Her şeye bir kişi ya da onun çevresindeki dar bir grubun karar verdiği, hukukun siyasi iktidarın iktidar kalması için araç olarak kullanıldığı, demokratik siyasi zeminin olmadığı, basın özgürlüğünün olmadığını sadece iktidara eleştirel bakanlar değil uluslararası pek çok endeksin sonuçları da söylemektedir.
Örneğin, Uluslararası Şeffaflık Örgütü’nün 2020 Yolsuzluk Araştırmasında Türkiye, küresel sıralamada ekonomik, sosyal ve politik istikrarsızlıkların yoğun olduğu, demokrasi ile tanışmamış birçok ülkenin gerisinde kalarak 180 ülke arasında 86. sırada yer almaktadır.
Örneğin, Freedom House 2020 yılı raporunda, Türkiye bu yıl da “özgür olmayan ülkeler” kategorisinde yer aldı. 100 puan üzerinden 32 puan alan Türkiye, 195 ülkenin yer aldığı “özgürlük” sıralamasında 146'ncı sırada kaldı.

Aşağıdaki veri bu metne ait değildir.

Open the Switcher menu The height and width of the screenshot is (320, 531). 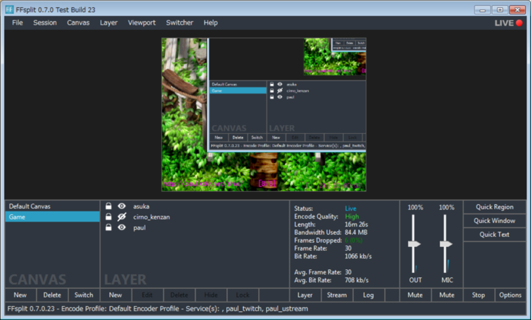179,23
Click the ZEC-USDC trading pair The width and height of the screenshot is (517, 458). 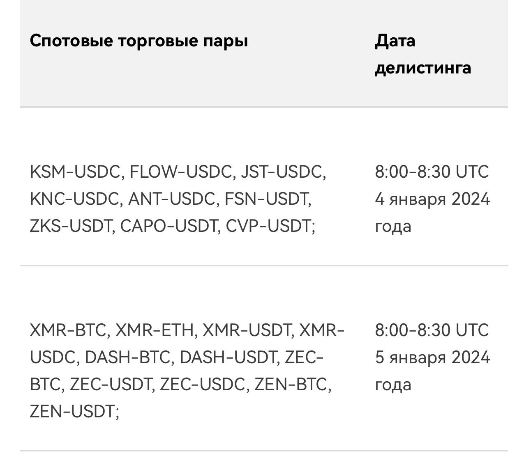coord(203,385)
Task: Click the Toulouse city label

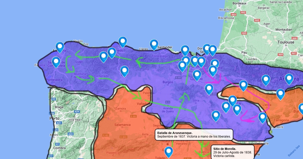Action: pyautogui.click(x=286, y=42)
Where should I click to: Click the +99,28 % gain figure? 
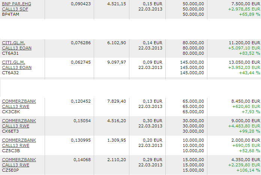point(249,131)
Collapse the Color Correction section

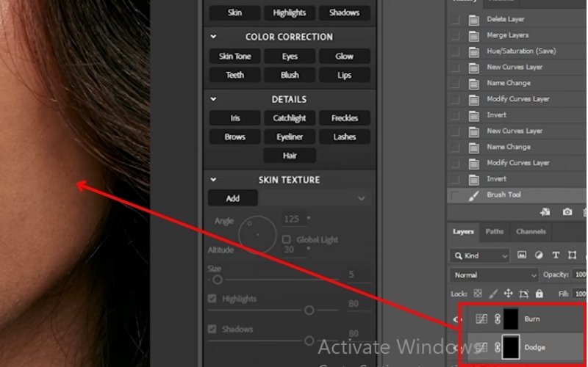tap(213, 37)
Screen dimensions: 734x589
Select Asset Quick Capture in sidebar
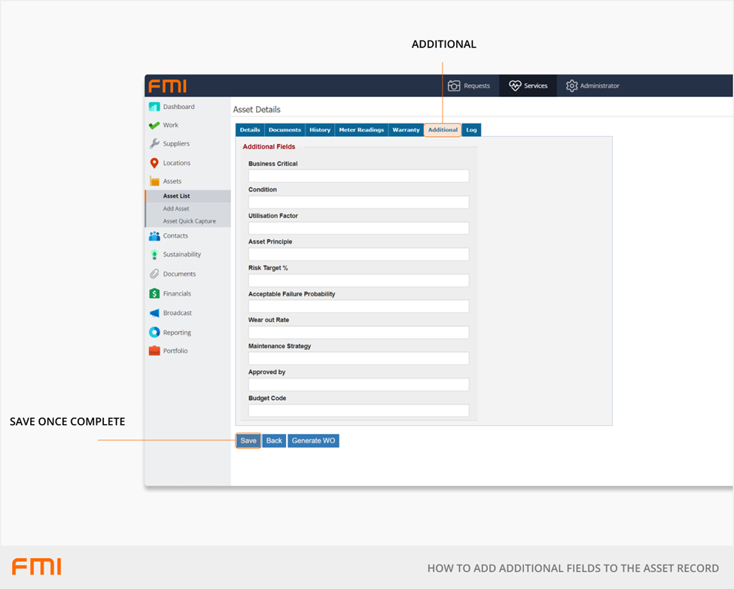(x=189, y=221)
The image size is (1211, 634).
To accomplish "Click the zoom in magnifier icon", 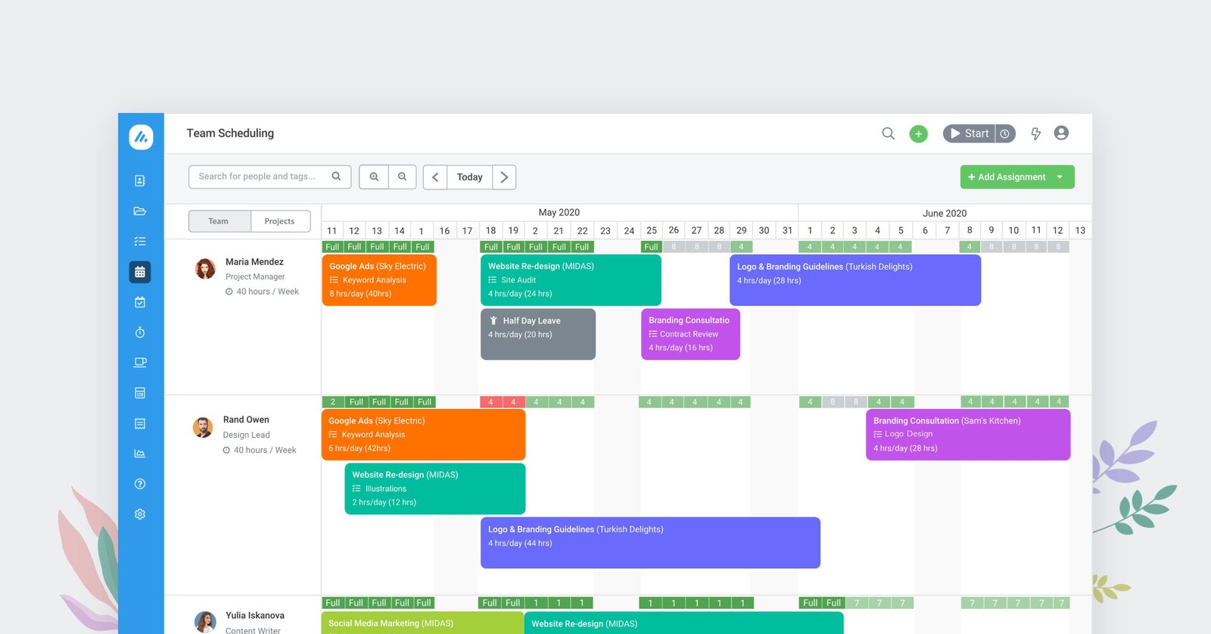I will [x=374, y=176].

Örneğin, Sınır Tanımayan Gazeteciler (RSF), 2020 yılı Dünya Basın Özgürlüğü Endeksi’nde Türkiye 180 ülke arasında 154. sırada yer aldı.
Örneğin, The World Justice Project’in (WJP) Hukukun Üstünlüğü Endeksi’nde Türkiye 2020’de 128 ülke içinde 107. sırada yer aldı.

Örneğin, V-Dem Enstitüsü'nün 2021 Demokrasi Raporu'na göre, Türkiye son 10 yılda en çok otoriterleşen ilk 10 ülke içerisinde. Liberal Demokrasi Endeks listesinde Türkiye 179 ülke arasında 149. sırada yer aldı.
Bu tür negatif örnekleri çoğaltmak mümkün.
Bütün bunlar bir sonuç. Ve bu sonuçları ortaya çıkaran neden, siyasi iktidarın siyaset yapma anlayışı ve onun dayandığı otoriter zihniyet.

Sorunları, var olan sorunları derinleştiren siyasi yapı için çözmeye çalışmak, “mış” gibi yapmaktan başka bir şey değildir.
Bu zihniyet ve siyaset yapma tarzı değişmeden açıklanacak hiçbir reform paketinin başarı şansı yoktur.